Nunca houve Ministério da Segurança nos mais de 18 anos dos cinco governos do PT.

Primeiro

A primeira vez que houve pasta específica para a Segurança Pública foi na gestão Michel Temer (MDB).

Caso único

O ex-deputado Raul Jungmann continua a ser o único ministro da Segurança da História do Brasil.

Mitomania em movimento

O “afastamento” do ministro da Propaganda da campanha de Lula (PT), em razão de “desavença”, ainda mais tendo sido “substituído” pelo próprio sócio, soa tão falso quanto ex-presidiário jurar combate ao crime.

Ataques investigados

Empresário forte de Goiânia, da área de show business, vem sendo acusado na política do DF de bancar ataques nas redes sociais contra a governadora Celina Leão (PP). O caso está sob investigação.

Caiu a ficha

Demorou, mas a ex-primeira-dama Michelle Bolsonaro finalmente deu sinais de haver percebido que suas desavenças públicas com o enteado Flávio favoreciam os adversários. “Briga tem em toda família”, diz agora.

Por conta

Difícil Lula retribuir a Nabor Wanderley (Rep-PB) o apoio público que recebeu de Hugo Motta (Rep-PB), filho do candidato ao Senado. O petista vai pedir votos para Veneziano Vital (MDB) e João Azevedo (PSB)

Vergonha histórica

Condenado à morte por crimes contra a humanidade, o ex-ditador sírio Bashar al-Assad foi um dos “ídolos” da esquerda por atacar os EUA sistematicamente.
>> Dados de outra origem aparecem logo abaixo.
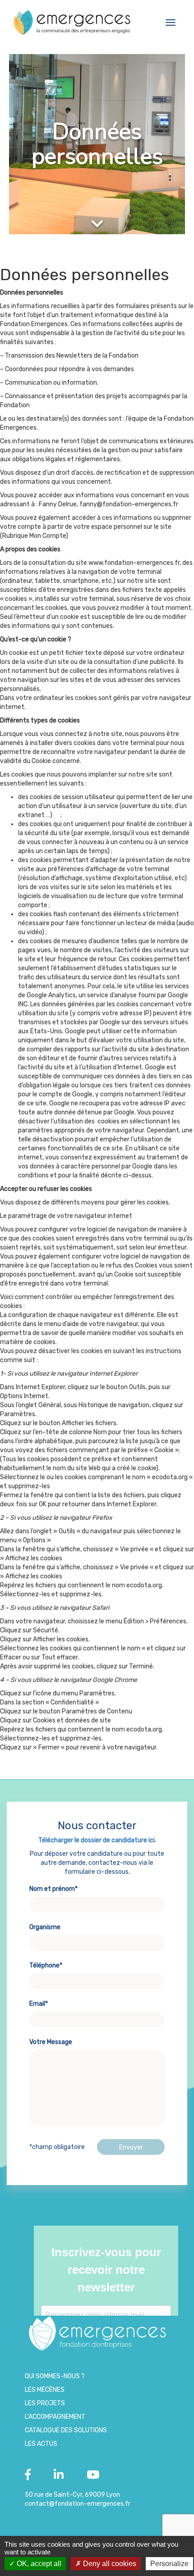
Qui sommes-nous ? (55, 2376)
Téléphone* (45, 1965)
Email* (38, 2004)
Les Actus (41, 2444)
Em 2010, recebeu do então presidente Lula a maior condecoração brasileira: o Grande Colar da Ordem do Cruzeiro do Sul.

Esquema

Era pluripartidário o rolo de vereadores com facção que cobrava pedágio para acessar regiões de Sobral (CE). Os envolvidos, segundo a PF: Carlos do Calisto (PSB), Junim do Povo (Pode) e Mario Vicktor (União).

É simbólico

O segundo ato de campanha de Flávio Bolsonaro (PL) deve ser na cidade em que o pai sofreu um atentado promovido por ex-militante do Psol, em 2018. Flávio vai a Juiz de Fora (MG) em 17 de agosto.

Demora por quê?

Sob supervisão do Judiciário, de perito, da PF e do Ministério Público, Alfredo Gaspar, candidato a vice de Flávio (PL), já disponibilizou seu DNA para agilizar o confronto com amostra da suposta “vítima” exposta por Lindbergh Farias (PT) e Soraya Thronicke. Só falta o STF avaliar.

Pensando bem...

...política ainda é um excelente negócio.

PODER SEM PUDOR

Cláudio Humberto

Não te fresqueia, tchê

O líder gaúcho Flores da Cunha era do tipo que não guardava papas na língua e zelava pela reputação dos machos do Rio Grande do Sul. Mas, certa vez, num comício em Uruguaiana, ao ser saudado, um orador local exagerou nos elogios: “Bravo general, corpo de espartano, cérebro ateniense, coração de pomba, alma de dama...”. Ele chama o chefe político e ordena, interrompendo o discurso: “Tira esse demente daqui antes que ele me chame de fresco”.